--- Records for this task Enclosed Below ---
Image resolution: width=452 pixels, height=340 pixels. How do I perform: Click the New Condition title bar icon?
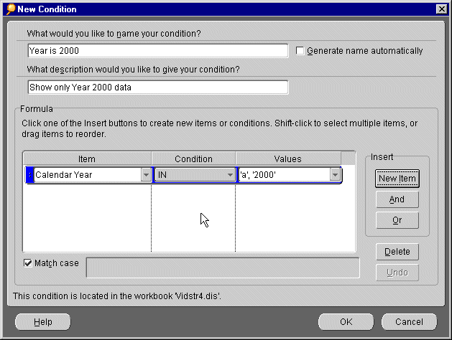click(x=10, y=9)
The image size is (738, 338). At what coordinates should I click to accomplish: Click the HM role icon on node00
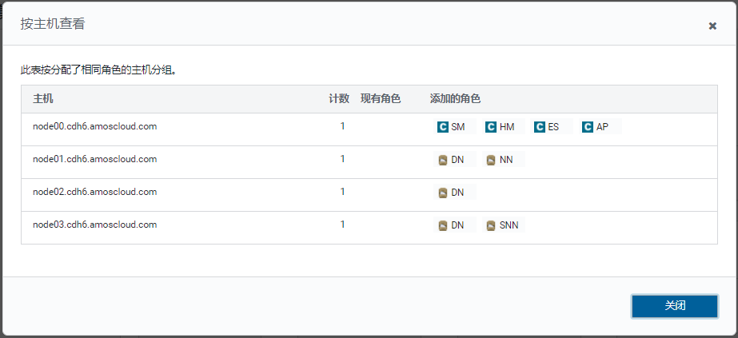(491, 127)
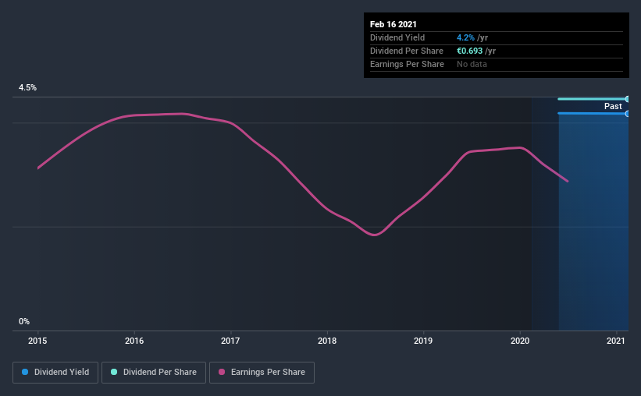Select the 2017 label on the time axis
Image resolution: width=641 pixels, height=396 pixels.
pos(230,341)
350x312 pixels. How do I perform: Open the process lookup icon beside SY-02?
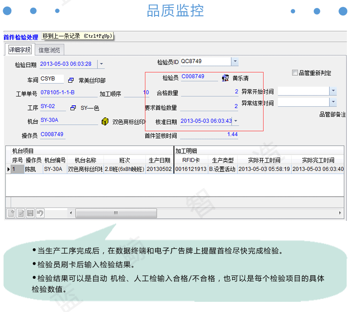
--- End of Enclosed Records for this task ---
_The task_: Would you write out an exact copy of the entries above, with no images?

_Task output_:
Image resolution: width=452 pixels, height=340 pixels. How do I perform: Click the New Condition title bar icon?
click(x=10, y=9)
The image size is (738, 338). At what coordinates should I click to accomplish: Click the HM role icon on node00
(491, 127)
Select the 2017 label on the time axis
Image resolution: width=641 pixels, height=396 pixels.
pos(230,341)
350x312 pixels. How do I perform: Open the process lookup icon beside SY-02?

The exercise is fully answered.